■ Exercise prompt: Under this line are the records; write out word for word the part that begins at the line containing "Task: Rotate the car with the right arrow" and ends at the line containing "Open the blabber.buzz/buzztube", and no more.

■ Provided data:
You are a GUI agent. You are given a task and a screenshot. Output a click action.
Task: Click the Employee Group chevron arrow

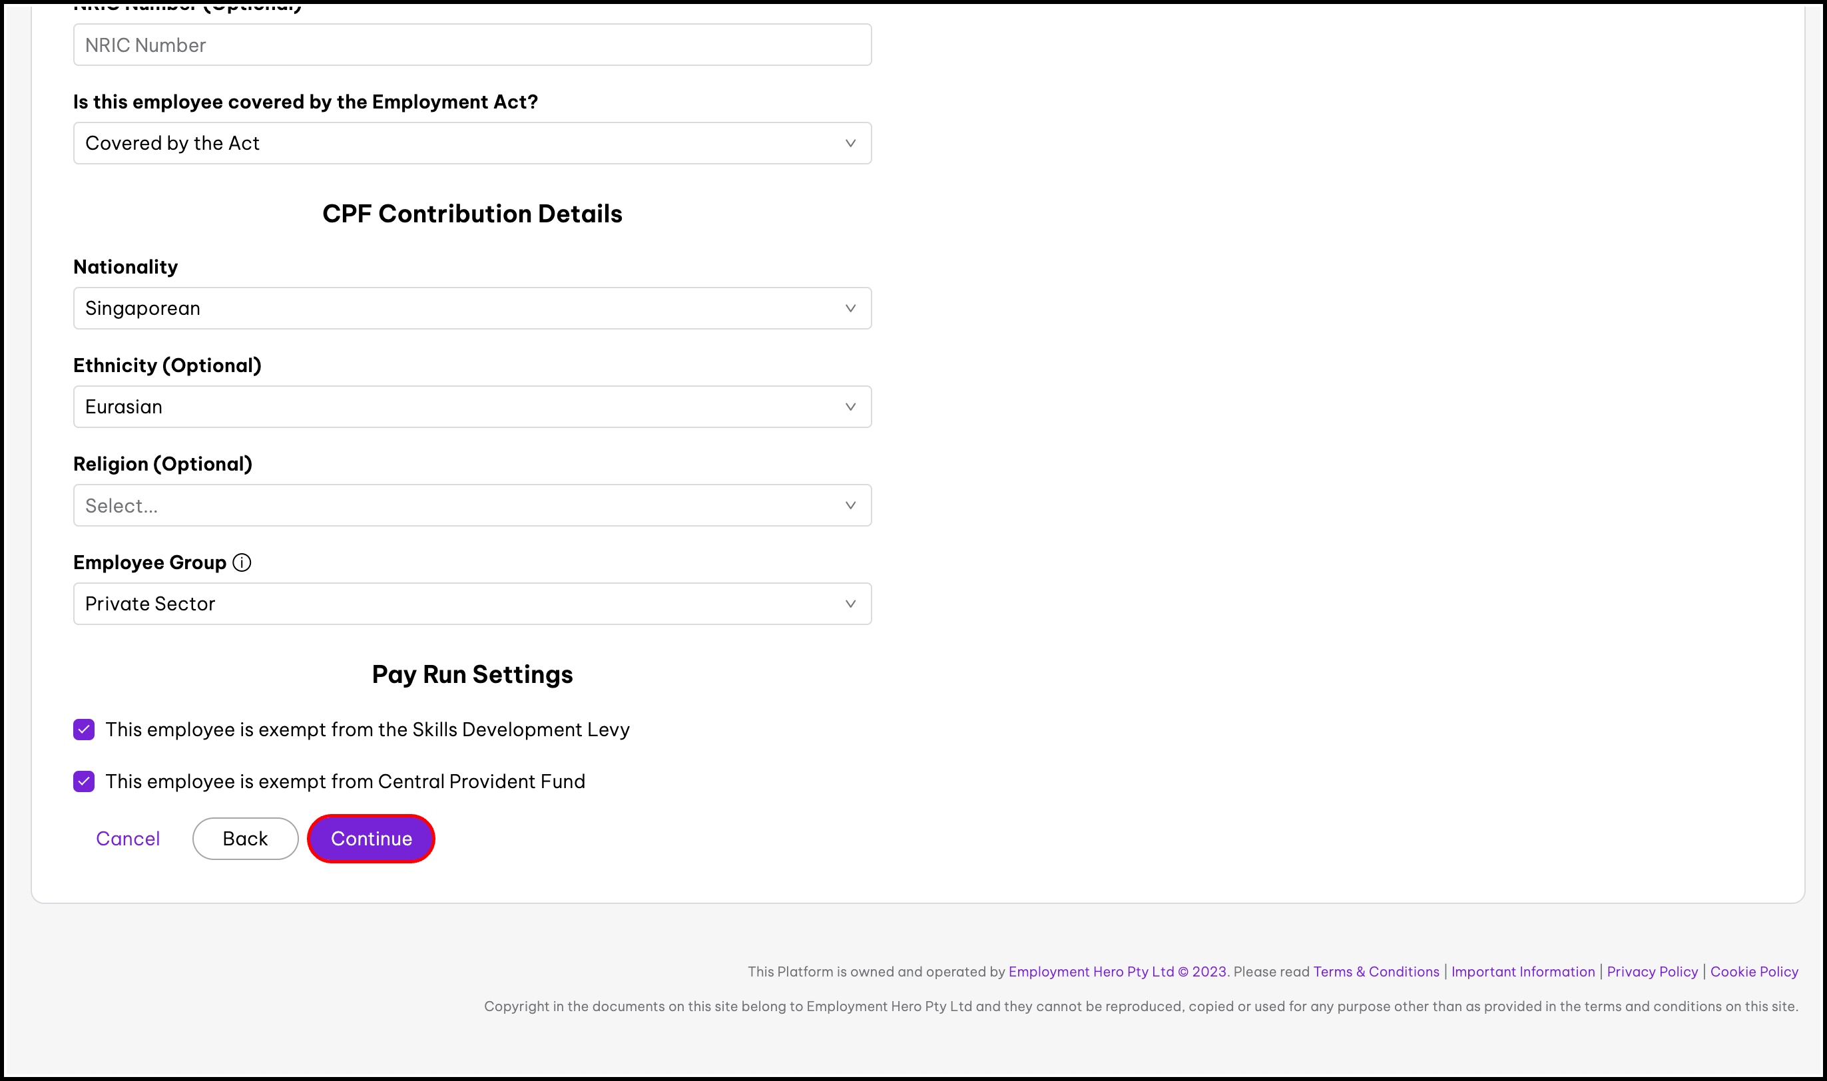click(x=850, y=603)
...
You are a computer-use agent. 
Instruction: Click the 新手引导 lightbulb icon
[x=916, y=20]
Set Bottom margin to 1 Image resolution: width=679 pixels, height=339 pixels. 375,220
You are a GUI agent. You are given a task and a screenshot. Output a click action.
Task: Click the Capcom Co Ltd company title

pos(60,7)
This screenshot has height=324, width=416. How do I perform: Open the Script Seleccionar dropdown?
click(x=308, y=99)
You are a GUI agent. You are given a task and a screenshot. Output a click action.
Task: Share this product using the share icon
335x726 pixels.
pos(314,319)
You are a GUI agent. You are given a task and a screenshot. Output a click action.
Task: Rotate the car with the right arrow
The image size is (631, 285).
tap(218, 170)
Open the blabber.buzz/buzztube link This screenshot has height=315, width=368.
* * *
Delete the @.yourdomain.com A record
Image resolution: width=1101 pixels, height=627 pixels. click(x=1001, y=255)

■ Answer section:
Task: Rotate the car with the right arrow
The image size is (631, 285).
tap(218, 170)
Open the blabber.buzz/buzztube link This screenshot has height=315, width=368.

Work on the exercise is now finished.